Let’s get our supervisor running.
kv_consumer_sup:start_link().
Now, we can start any number of consumers we want. You can even create them with different K
values if you’d like. If your queue has any items in it, the consumer will process them immediately once it’s started.
kv_consumer_sup:start_child(Db, 1).
Defining the Producer
Finally, we need a bit of code that will throw items onto the queue with reckless abandon. Good thing we have BEAM.
When you execute this, you should expect the producer to finish before the consumers, assuming you’ve kept the consumers’ K
value in the single digits.

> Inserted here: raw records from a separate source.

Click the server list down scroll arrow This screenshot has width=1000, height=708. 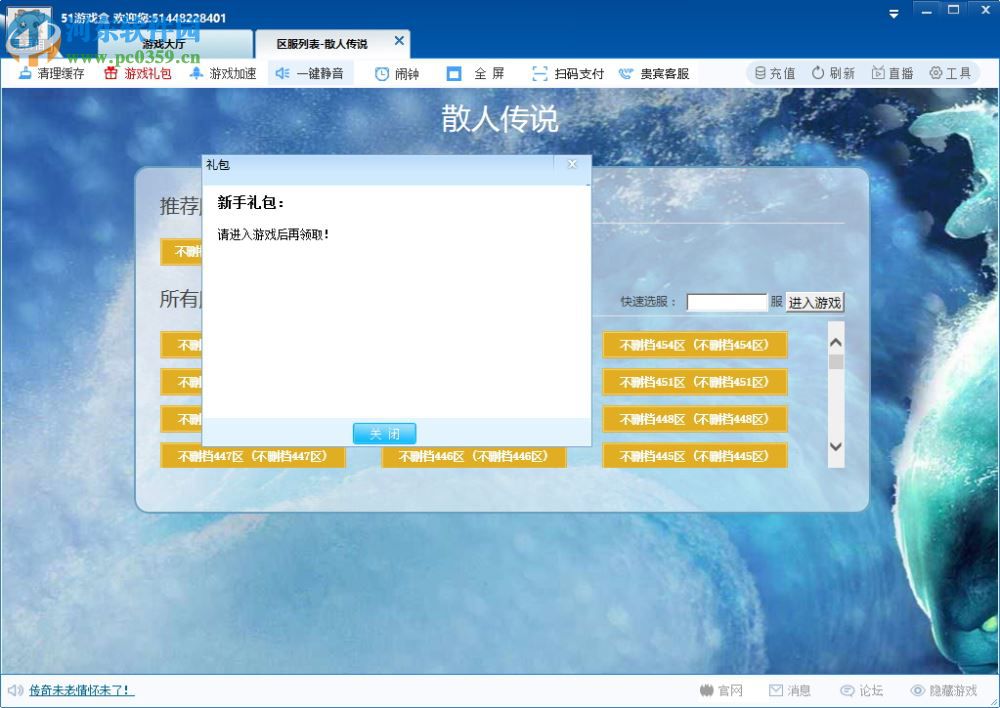[835, 447]
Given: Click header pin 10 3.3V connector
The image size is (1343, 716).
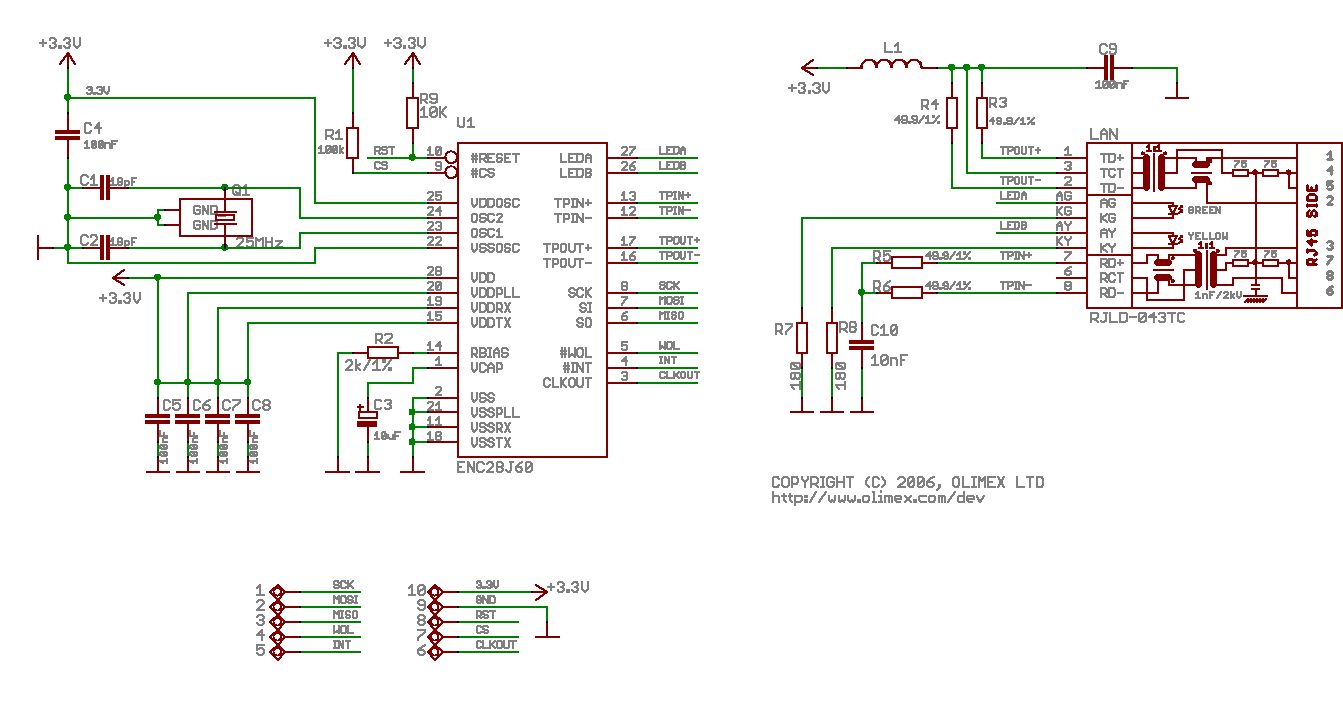Looking at the screenshot, I should (436, 591).
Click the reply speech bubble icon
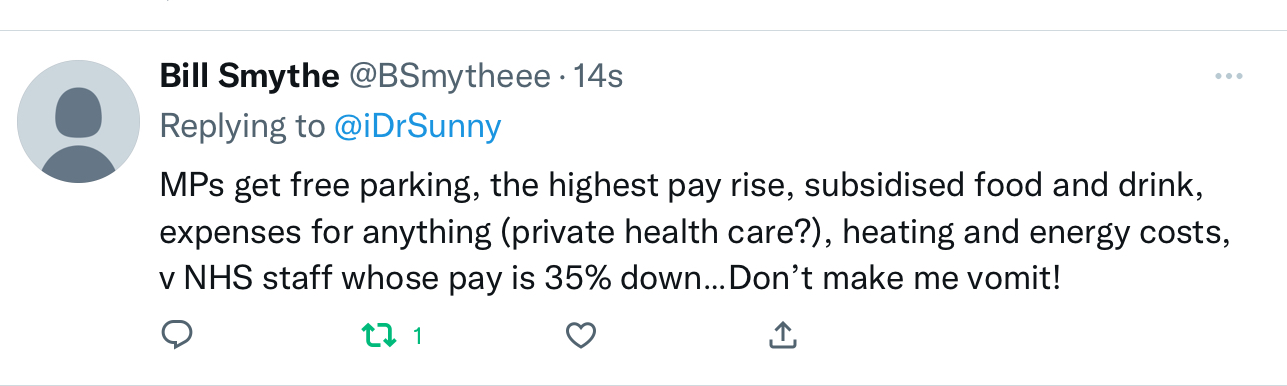The width and height of the screenshot is (1287, 386). pyautogui.click(x=176, y=336)
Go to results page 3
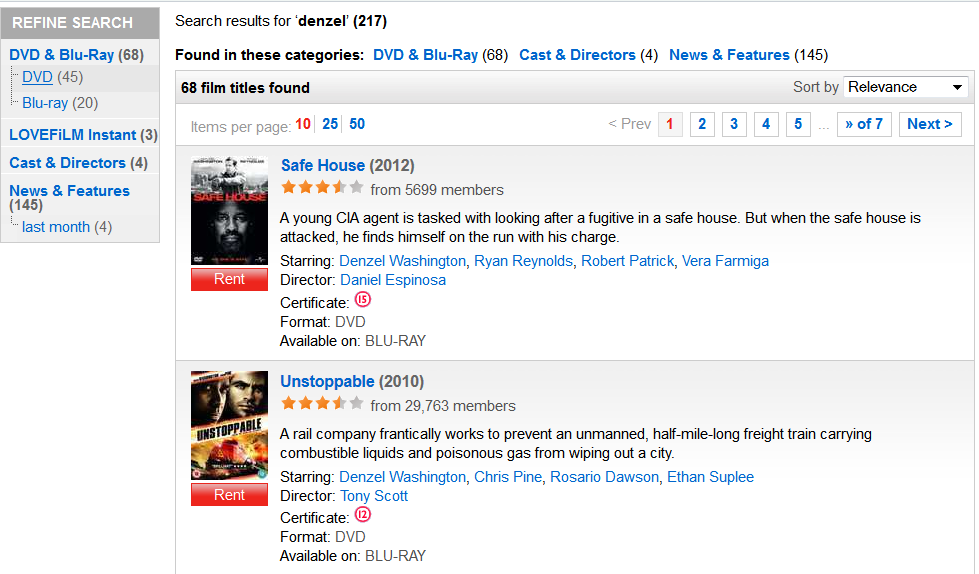The image size is (979, 574). coord(734,124)
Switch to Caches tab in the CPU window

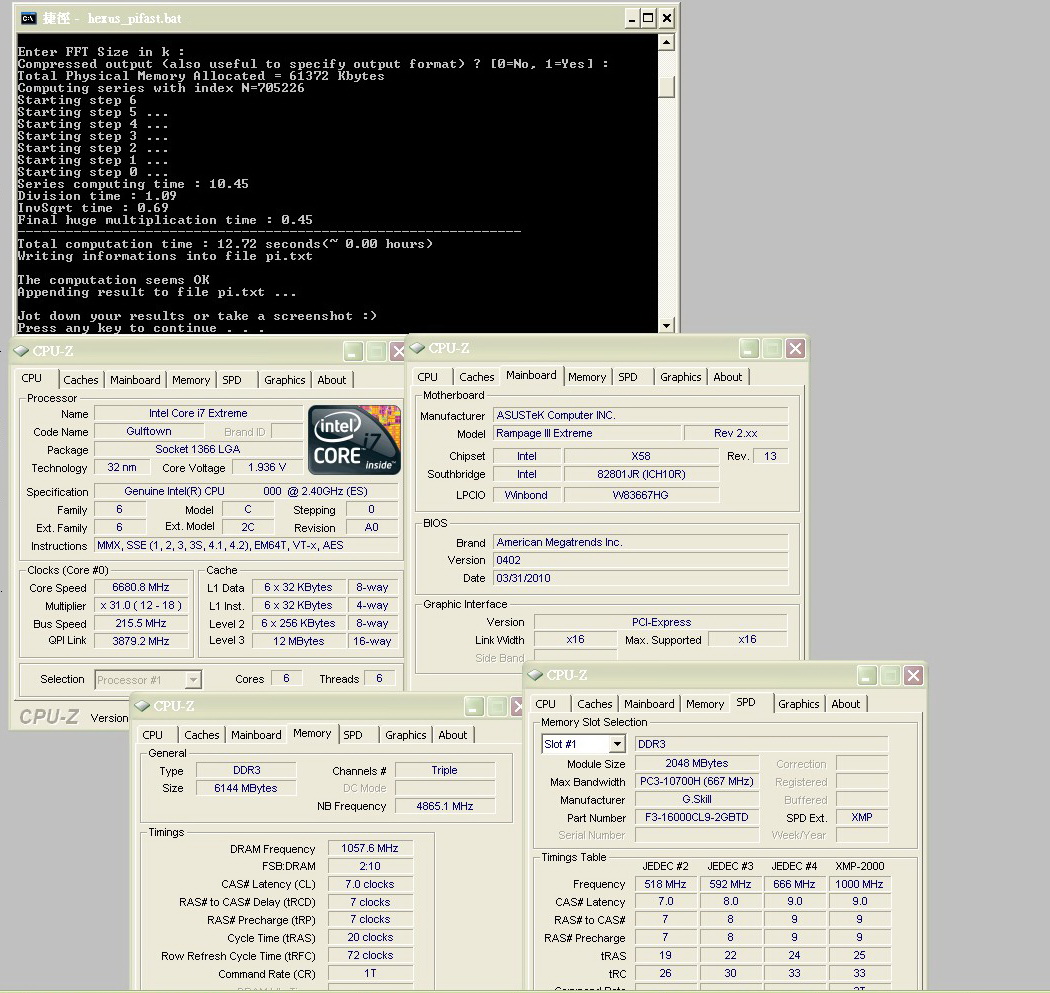tap(81, 380)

Either way, the producer should be very quick because there are no key conflicts.
You’ll see the log output from each consumer in the meantime, and a “Waiting for push” log when each goes idle.
PushFun = fun(X) ->
erlfdb:transactional(Db, fun(Tx) -> kv_queue:push(Tx, integer_to_binary(X)) end)
end,
Seq = lists:seq(1, 1000),
timer:tc(fun() ->
Self = self(),
[ spawn(fun() -> PushFun(X), Self ! ok end) || X <- Seq ],
(fun
Recv(0) -> ok;
Recv(N) -> receive ok -> Recv(N-1) end
end)(length(Seq))
end).
Cleanup (optional)
To cleanup, you can stop the supervisor and delete the queue.
catch(gen_server:stop(whereis(kv_consumer_sup))),
erlfdb:transactional(Db, fun kv_queue:delete/1).